Un anno di attività del laboratorio di genetica per i trapianti

Sono stati pubblicati sulla rivista ‘Journal of Nephrology’ i risultati del lavoro Clinical exame sequencing is a powerful tool in the diagnostic flow of monogenetic kidney diseases: an Italian experience, svolto dal laboratorio di Genetica dei Trapianti di Torino, per il riconoscimento di eventuali malattie genetiche nei candidati al trapianto renale. Dal 2019 il Servizio di Immunogenetica e Biologia dei Trapianti ha avviato una attività di consulenza genetica e identificazione di mutazioni genetiche che possono condurre a insufficienza d’organo (renale, cardiaca o epatica) e, quindi, al trapianto: infatti, circa il 10-30% di malattie che conducono al trapianto, ha una origine genetica. Inoltre, presupposto essenziale per avviare al trapianto un paziente con insufficienza d’organo è l’accurata diagnosi di malattia, che rimane attualmente non diagnosticata in circa il 50% dei pazienti in attesa di trapianto.

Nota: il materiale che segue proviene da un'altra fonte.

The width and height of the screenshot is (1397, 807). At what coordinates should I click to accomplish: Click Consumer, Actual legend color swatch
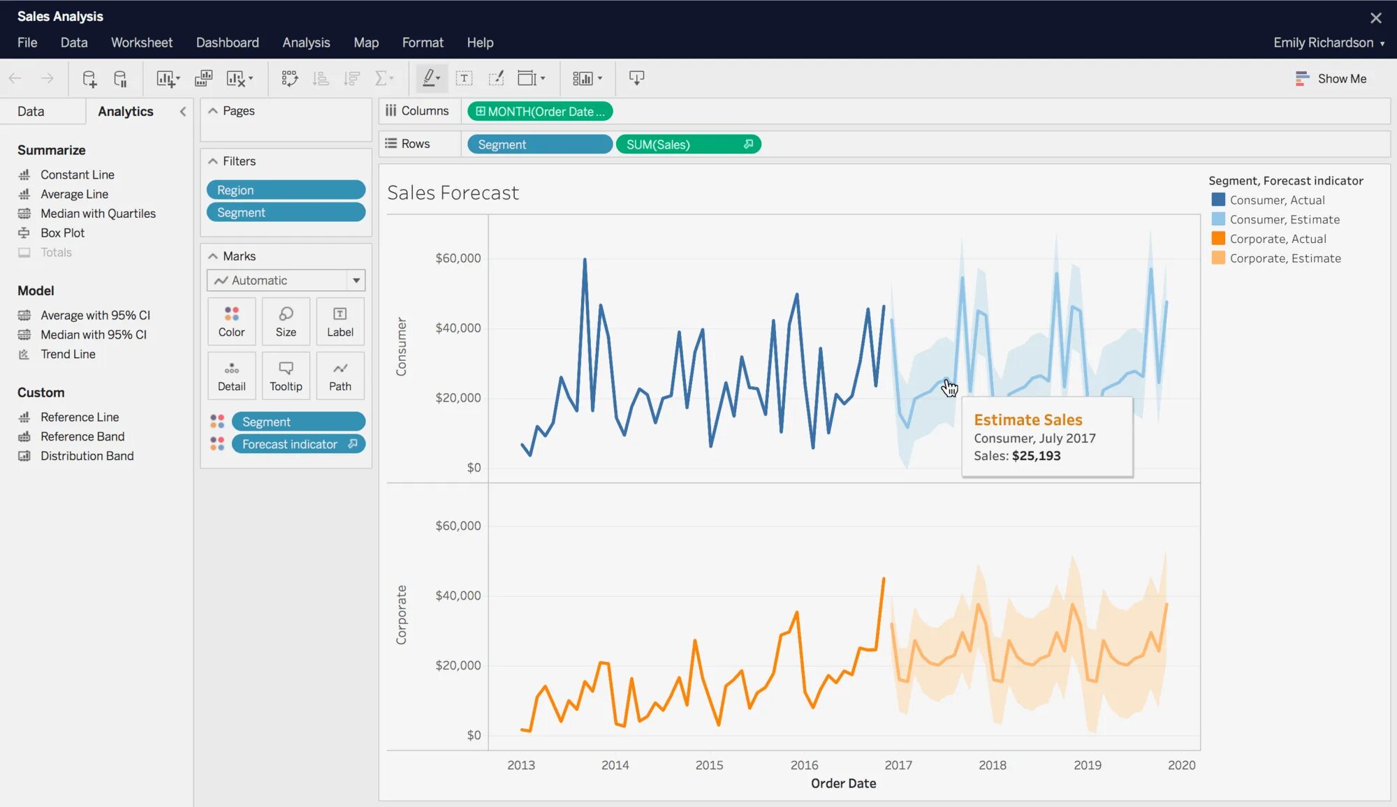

Dati che evidenziano che la diagnostica per tali malattie non è diffusa e la Regione Piemonte ne è largamente scoperta, da cui l’esigenza di attivare un servizio dedicato.

«L’accesso a questo servizio – spiega Silvia Deaglio, professore associato di genetica all’Università di Torino e dirigente medico presso il servizio di Immunogenetica e biologia dei trapianti della Città della Salute di Torino – avviene tramite il Centro di Nefrologia/Gastroenterologia/cardiologia di riferimento o attraverso il medico genetista che vede il paziente in consulenza per il quale si ha necessità di confermare un sospetto diagnostico attraverso l’identificazione di una mutazione specifica e/o di indirizzare il sospetto diagnostico in presenza di quadri clinici complessi e non chiari».

L’analisi si attua sul “clinical exome”, ovvero sul sequenziamento “next generation” di un pannello di circa 6700 geni (vedi lista) selezionati per il coinvolgimento in patologie umane (Illumina TruSightOne Expanded), analizzando poi esclusivamente i geni mutati che possono portare a danno renale o epatico. Due volte l’anno viene effettuata una revisione della letteratura e un aggiornamento dei pannelli di analisi. «Nel caso il sospetto diagnostico venga confermato geneticamente – aggiunge la professoressa – si procede a una analisi prioritaria dei geni potenzialmente coinvolti o dell’intero pannello di geni implicati in patologie renali o epatiche se non vi è evidenza di specifiche mutazioni. Nel caso di quadri clinici complessi e non chiari verrà, invece, analizzato l’intero pannello renale o epatico. Il DNA del paziente verrà conservato presso il Servizio di Immunogenetica e Biologia dei Trapianti per tutto il tempo necessario all’analisi dei dati e alla conferma della presenza di eventuali mutazioni e poi distrutto. Mentre Ii dati genomici generati dal sequenziamento verranno conservati presso il Servizio di Immunogenetica e Biologia dei Trapianti per almeno 15 anni dall’esecuzione del test».